Cowles's process was patented in 1864.2 The U.S. Army used this patent for moth, water, and mildewproofing of wool garments and cotton tents. The ingredients are listed in Table 1 and will be discussed by their end-use role.3 Claims of ingredient roles were from historical documents (patent papers and other statements of the patent holders) and not from modern laboratory confirmation testing.


Waterproofing of fibers was stated as accomplished through use of gelatine and/or glue (later albumen). Acetate of lead and/or gum-arabic appear to have been optional but also involved in waterproofing.4 The lead acetate and gum-arabic may have been omitted by 1871.5

Blue vitriol (copper sulfate) was claimed to protect against mildew.6 Alterations to the basic recipe (1871) included substituting chloride of zinc or bichloride of mercury for copper sulfate or using a combination of the three.7

The exact ingredients for mothproofing were not specified in the 1864 patent since this patent was originally listed for mildew and waterproofing. However, Cowles approached the U.S. Army for use of the patent as a mothproofing treatment as early as 1869.8 Cowles never specified the exact ingredients used for mothproofing.
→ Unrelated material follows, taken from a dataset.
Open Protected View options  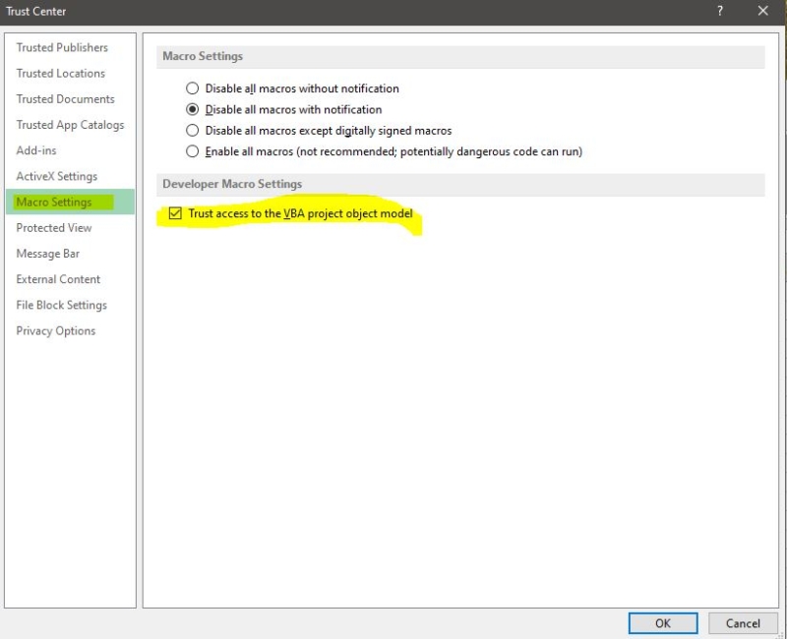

Auxiliary ingredients included alum and soap or olive oil. Alum was stated to perform as a mordant.9 Alum has been used as a mordant for natural dyes (as has copper sulfate). Soap or oil (olive oil soap) probably solubilized the alum and kept the fabric pliable.10

Water was the solvent for this process (133–158 pounds per vat) but the patent neglected to state the amount of fabric and/or garments used in each vat: the total amount of ingredients on weight of fabric is missing.11 The percentage of each ingredient by weight in the vat is given in Table 1 for both the patent of 1864 and an 1871 updated recipe. Vat preparation was very straightforward. Most ingredients were first dissolved in warm or hot water and then added sequentially.12

Toxicity of these ingredients can relate to exposure during application of the process or in handling or wearing treated items. The Quartermaster's Department made inquiries that revealed no lead in the solutions and no toxic effects to long-term employees of Cowles's plant in Philadelphia.13 These employees applied the treatment by wading with bare legs in solution vats.14 Whether there would be bias by Cowles employees from fear of losing their jobs is difficult to say.

At least one field officer questioned the possible toxicity of Cowles's-treated garments when worn by the soldiers.15 Only one officer reported anything approaching a health problem: “those who alter or repair this clothing [Cowles's-treated] complain that it is poisonous in handling and causes a burning sensation in the fingers.”16 This comment was never addressed in any of the inquiries or other documents.